Sign in with Azure CLI

The Azure CLI supports several authentication methods. Restrict sign-in permissions for your use case to keep your Azure resources secure.

Authentication methods

There are five authentication options when working with the Azure CLI:

Authentication method Advantage
Azure Cloud Shell Azure Cloud Shell automatically logs you in, so this is the easiest way to get started.
Sign in interactively This is a good option when learning Azure CLI commands and running the Azure CLI locally. Log in through your browser with the az login command.
Sign in using a service principal When you write scripts, using a service principal is the recommended approach. You grant just the appropriate permissions needed to a service principal keeping your automation secure.
Sign in with a managed identity A common challenge for developers is the management of secrets, credentials, certificates, and keys used to secure communication between services.

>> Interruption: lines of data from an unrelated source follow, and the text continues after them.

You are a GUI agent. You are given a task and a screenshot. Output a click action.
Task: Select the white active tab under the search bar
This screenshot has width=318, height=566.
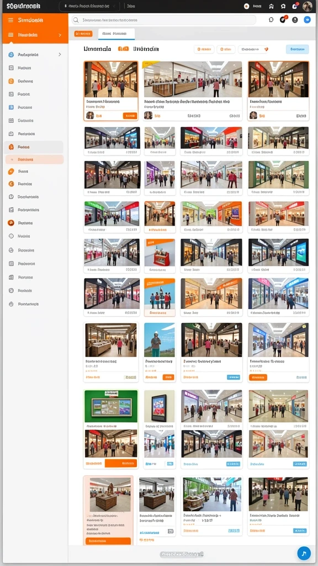click(x=116, y=34)
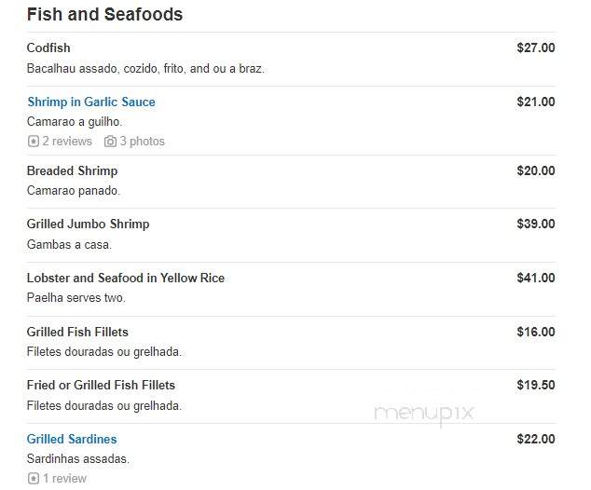Image resolution: width=591 pixels, height=490 pixels.
Task: Click the Fish and Seafoods section heading
Action: [104, 14]
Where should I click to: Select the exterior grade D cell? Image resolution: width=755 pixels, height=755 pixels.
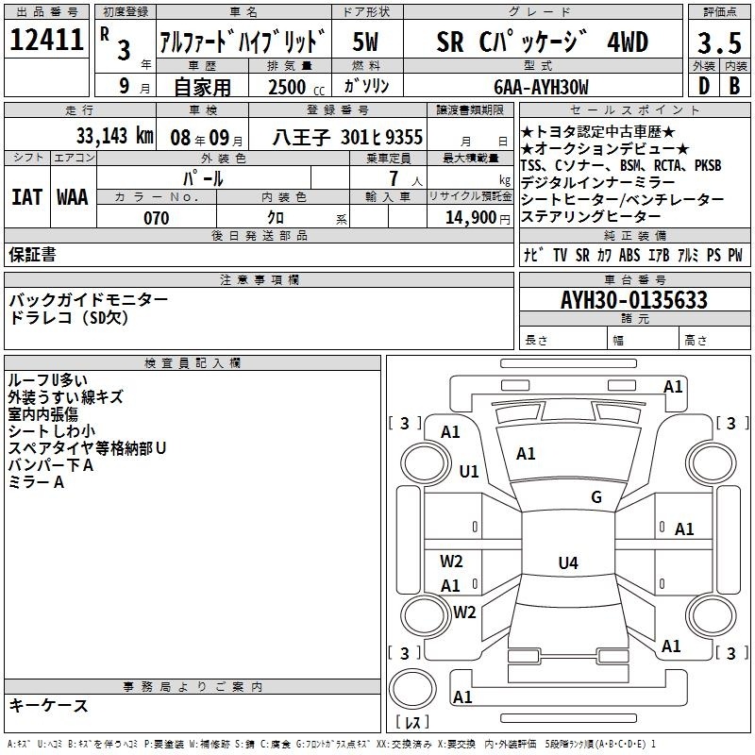[703, 87]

Using a managed identity eliminates the need for you to manage these credentials.
Sign in using Web Account Manager (WAM) WAM is a Windows 10+ component that acts as an authentication broker. WAM provides enhanced security and enhancements are shipped with Windows.

Find or change your current subscription

After you sign in, CLI commands are run against your default subscription. If you have multiple subscriptions, you can change your default subscription using az account set --subscription. To learn more about managing Azure subscriptions, see How to manage Azure subscriptions with the Azure CLI.

Refresh tokens

When you sign in with a user account, Azure CLI generates and stores an authentication refresh token. Because access tokens are valid for only a short period of time, a refresh token is issued at the same time the access token is issued. The client application can then exchange this refresh token for a new access token when needed. For more information on token lifetime and expiration, see Refresh tokens in the Microsoft identity platform.

Use the az account get-access-token command to retrieve the access token:

# get access token for the active subscription
az account get-access-token
# get access token for a specific subscription
az account get-access-token --subscription "<subscription ID or name>"

Here is some additional information about access token expiration dates:

  • Expiration dates are updated in a format that is supported by MSAL-based Azure CLI.
  • Starting from Azure CLI 2.54.0, az account get-access-token returns the expires_on property alongside the expiresOn property for the token expiration time.
  • The expires_on property represents a Portable Operating System Interface (POSIX) timestamp while the expiresOn property represents a local datetime.
  • The expiresOn property doesn't express "fold" when Daylight Saving Time ends. This can cause problems in countries or regions where Daylight Saving Time is adopted. For more information on "fold", see PEP 495 – Local Time Disambiguation.
  • We recommend for downstream applications to use the expires_on property, because it uses the Universal Time Code (UTC).

Example output:

{
  "accessToken": "...",
  "expiresOn": "2023-10-31 21:59:10.000000",
  "expires_on": 1698760750,
  "subscription": "...",
  "tenant": "...",
  "tokenType": "Bearer"
}

Note

Depending on your sign in method, your tenant may have Conditional Access policies that restrict your access to certain resources.